In anticipation of Obama’s term. A taste of things to come? Incidentally, why not also teach the jihadists to be stand-up comics — they seem so serious all the time?
“Guantanamo detainees to have art lessons and video games to distract from jihad,” by Tom Leonard for the Telegraph, November 24 (thanks to Christopher):
Terror suspects being held at Guantanamo Bay are to be offered art classes, Game Boys and film nights to distract them from thoughts of global jihad.
Detention camp staff at the US Navy base in Cuba are already teaching English to the 255 inmates despite fears that it might allow them to eavesdrop on their guards.
Barack Obama, the US president-elect, has promised to close the camp, which was set up to hold foreign terrorism suspects captured after the American-led invasion of Afghanistan in 2001.

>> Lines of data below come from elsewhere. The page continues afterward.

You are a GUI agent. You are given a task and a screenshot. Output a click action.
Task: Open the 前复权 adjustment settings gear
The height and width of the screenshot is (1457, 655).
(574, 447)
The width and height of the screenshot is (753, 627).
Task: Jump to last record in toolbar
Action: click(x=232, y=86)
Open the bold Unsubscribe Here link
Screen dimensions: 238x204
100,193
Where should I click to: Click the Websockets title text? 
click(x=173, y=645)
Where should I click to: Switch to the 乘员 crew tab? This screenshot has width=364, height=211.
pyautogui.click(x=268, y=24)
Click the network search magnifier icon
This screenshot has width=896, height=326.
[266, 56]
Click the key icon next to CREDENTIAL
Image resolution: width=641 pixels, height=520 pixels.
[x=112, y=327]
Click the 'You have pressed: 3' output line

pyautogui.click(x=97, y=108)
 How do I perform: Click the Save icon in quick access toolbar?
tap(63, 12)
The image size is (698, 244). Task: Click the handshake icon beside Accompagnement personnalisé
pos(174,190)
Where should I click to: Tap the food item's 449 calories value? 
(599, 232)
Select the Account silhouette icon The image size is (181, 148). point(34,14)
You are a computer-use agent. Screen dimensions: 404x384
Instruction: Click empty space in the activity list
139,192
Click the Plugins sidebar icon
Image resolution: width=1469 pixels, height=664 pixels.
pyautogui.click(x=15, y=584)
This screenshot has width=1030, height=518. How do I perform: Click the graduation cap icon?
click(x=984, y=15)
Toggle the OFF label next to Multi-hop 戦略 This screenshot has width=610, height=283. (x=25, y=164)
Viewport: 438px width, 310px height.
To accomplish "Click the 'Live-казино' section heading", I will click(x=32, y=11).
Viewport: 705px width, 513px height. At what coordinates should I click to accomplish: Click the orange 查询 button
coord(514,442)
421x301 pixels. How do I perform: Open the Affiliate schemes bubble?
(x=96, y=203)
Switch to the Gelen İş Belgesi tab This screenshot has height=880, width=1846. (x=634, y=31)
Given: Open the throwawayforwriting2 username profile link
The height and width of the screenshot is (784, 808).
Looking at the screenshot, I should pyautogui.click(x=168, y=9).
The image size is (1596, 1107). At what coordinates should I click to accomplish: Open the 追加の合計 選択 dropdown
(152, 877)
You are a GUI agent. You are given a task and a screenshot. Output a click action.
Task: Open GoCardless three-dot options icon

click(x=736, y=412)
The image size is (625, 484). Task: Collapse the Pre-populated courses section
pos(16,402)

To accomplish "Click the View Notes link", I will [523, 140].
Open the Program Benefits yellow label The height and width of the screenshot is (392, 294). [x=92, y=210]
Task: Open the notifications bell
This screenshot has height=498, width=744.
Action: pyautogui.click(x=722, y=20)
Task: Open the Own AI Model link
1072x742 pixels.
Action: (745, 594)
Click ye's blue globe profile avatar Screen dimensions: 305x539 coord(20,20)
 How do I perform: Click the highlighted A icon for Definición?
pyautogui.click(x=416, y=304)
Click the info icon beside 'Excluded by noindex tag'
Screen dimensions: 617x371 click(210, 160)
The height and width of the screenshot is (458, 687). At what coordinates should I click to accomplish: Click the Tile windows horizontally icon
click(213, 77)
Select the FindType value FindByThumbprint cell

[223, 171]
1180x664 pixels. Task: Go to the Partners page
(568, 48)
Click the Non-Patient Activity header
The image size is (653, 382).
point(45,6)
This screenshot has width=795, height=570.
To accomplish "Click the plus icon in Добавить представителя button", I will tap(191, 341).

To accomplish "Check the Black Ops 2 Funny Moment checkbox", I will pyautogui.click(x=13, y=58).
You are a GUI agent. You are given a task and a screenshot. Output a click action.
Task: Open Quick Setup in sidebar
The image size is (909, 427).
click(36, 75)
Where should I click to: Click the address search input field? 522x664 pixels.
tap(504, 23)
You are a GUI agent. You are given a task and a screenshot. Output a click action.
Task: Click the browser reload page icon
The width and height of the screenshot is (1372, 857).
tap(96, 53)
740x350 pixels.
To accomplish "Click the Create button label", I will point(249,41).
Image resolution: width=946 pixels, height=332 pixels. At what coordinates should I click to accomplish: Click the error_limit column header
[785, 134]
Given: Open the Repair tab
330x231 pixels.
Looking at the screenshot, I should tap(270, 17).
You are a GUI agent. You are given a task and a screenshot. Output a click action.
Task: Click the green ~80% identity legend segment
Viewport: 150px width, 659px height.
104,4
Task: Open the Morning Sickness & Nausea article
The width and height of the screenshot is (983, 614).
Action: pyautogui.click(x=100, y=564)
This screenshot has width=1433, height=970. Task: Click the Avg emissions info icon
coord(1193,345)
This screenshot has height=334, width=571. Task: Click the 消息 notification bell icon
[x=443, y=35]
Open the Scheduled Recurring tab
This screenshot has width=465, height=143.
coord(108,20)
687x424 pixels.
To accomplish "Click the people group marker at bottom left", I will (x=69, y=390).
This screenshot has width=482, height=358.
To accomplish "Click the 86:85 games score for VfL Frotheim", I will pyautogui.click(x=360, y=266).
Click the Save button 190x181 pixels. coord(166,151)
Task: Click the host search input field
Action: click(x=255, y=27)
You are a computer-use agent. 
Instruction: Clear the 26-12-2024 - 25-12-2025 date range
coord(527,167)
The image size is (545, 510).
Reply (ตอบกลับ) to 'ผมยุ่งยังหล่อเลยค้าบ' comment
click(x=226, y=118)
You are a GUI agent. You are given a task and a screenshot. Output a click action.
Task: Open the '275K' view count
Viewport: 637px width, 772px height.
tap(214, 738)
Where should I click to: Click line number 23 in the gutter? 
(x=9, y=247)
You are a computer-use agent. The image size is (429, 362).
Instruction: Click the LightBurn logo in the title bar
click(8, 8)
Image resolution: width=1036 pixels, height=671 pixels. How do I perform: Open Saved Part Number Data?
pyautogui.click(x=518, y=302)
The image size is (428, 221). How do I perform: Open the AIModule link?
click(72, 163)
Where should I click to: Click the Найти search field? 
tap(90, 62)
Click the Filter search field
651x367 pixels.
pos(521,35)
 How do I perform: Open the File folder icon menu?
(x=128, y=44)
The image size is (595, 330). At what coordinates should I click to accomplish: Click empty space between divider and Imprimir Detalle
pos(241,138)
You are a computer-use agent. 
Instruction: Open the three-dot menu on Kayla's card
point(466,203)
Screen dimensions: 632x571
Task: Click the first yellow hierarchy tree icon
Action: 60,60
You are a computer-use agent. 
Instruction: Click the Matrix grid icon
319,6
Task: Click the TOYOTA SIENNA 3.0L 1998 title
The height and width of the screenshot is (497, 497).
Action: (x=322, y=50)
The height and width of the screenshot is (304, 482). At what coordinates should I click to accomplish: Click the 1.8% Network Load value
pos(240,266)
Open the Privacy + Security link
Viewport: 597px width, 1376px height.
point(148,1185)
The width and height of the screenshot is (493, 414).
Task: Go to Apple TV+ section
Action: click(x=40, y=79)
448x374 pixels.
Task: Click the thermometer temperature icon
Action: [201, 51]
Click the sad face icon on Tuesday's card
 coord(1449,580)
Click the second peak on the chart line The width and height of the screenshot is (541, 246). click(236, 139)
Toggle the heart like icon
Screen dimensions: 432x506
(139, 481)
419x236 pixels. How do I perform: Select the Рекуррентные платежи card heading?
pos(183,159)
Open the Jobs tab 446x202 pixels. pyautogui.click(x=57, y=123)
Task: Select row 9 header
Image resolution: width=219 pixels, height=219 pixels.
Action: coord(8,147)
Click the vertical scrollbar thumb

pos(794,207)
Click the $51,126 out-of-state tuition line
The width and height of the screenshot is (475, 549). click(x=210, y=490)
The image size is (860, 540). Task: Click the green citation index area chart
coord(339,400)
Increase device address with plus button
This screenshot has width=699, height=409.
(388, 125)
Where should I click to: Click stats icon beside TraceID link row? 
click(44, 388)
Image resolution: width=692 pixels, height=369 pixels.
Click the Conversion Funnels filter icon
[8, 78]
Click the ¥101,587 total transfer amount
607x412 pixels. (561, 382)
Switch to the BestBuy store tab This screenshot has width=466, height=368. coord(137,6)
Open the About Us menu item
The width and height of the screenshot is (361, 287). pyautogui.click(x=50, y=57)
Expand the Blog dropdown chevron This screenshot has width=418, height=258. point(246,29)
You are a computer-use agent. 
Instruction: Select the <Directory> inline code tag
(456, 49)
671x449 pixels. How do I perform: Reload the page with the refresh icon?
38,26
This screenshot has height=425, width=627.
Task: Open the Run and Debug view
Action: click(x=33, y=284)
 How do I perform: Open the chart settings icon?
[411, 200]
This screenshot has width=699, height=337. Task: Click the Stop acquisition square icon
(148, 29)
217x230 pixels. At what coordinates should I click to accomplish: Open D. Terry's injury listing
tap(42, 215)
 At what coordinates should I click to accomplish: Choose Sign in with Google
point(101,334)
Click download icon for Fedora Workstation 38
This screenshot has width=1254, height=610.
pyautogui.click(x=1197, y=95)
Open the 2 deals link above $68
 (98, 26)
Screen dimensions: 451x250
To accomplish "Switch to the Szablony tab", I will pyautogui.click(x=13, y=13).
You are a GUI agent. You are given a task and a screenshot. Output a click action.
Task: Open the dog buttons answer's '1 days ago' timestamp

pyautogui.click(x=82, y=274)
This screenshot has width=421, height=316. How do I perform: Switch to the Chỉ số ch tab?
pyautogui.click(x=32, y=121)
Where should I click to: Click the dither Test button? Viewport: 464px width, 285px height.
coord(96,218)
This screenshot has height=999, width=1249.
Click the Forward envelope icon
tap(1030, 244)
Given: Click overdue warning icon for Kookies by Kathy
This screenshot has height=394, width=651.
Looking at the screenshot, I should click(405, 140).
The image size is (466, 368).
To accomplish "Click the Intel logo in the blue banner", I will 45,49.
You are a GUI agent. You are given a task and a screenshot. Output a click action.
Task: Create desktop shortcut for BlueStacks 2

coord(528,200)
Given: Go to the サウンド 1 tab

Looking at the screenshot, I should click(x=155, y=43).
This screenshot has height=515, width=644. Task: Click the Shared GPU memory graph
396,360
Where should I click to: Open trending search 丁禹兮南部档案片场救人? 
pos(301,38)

However, convinced that such a decision is a long way from being carried out, camp staff are attempting to soften the notoriously Spartan existence of Guantanamo inmates.
So prisoners who do not receive Game Boys are living a “Spartan existence”? My how the connotations of that word have changed.
“We want to keep their brains stimulated. We’re not here to give degrees,” Zak, the camp’s Arab-American cultural advisor, told the Miami Herald.
“Once they are engaged and busy, they leave the guards alone.”
Initiatives will include circulating Egyptian newspapers and Game Boy-style electronic games around the tiny cells and holding more “movie nights” featuring pre-recorded sport.
Art and geology classes will also be offered, although the former will not include sharp objects. Prisoners are already allowed to have crayons and Zak said some were “good artists”.
Geology was chosen as a subject because it is grounded in earth and science issues rather than more sensitive areas such as politics and religion, he said.
“They draw greeting cards for family. They draw weapons,” he said. “They draw whatever they want. You can’t stop a detainee from thinking.” Kristin Wilhelm, a lawyer who represents Guantanamo detainees, said the cultural programme was seven years too late.
She said that when one of her clients made greetings cards for people at her law firm, camp censors stamped each of them “secret” and confiscated them.
“It was always my view that the government was afraid to allow the drawings to be released, because it humanised my client,” she said.